The expression levels of SHP-1, CDK4 and cyclin D1 were significantly downregulated, while the expression of p16 was significantly upregulated in the CNE-2S^* cells compared with the CNE-2 cells (Fig. 6). SHP-2 and CDK4 were significantly downregulated in the CNE-2S^# cells compared with the CNE-2 cells. As compared with the CNE-2S^* cells, the expression of SHP-1, CDK4 and cyclin D1 was significantly upregulated and the expression levels of SHP-2 and p16 were downregulated in the CNE-2S^# cells.

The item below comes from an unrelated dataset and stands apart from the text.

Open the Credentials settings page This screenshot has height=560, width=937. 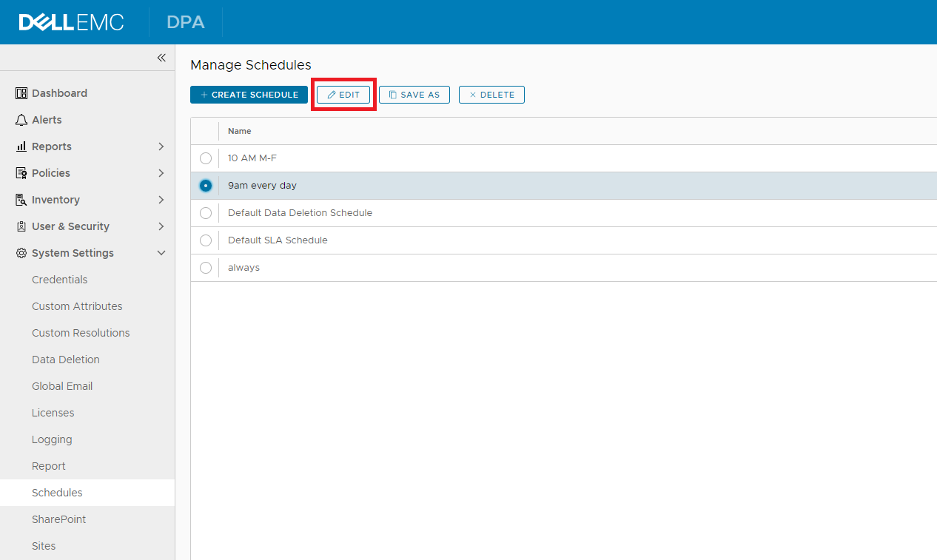59,280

Upregulation of SHP-1 was not only detected in radioresistant nasopharyngeal carcinoma cells; radioresistance was also established in the lung cancer cell lines A549S1 and A549S2. Compared with the parent line A549, SHP-1 expression, as determined by western blotting, in these two radioresistant lines was similarly increased as observed in the CNE-2S1 cells (Fig. 7).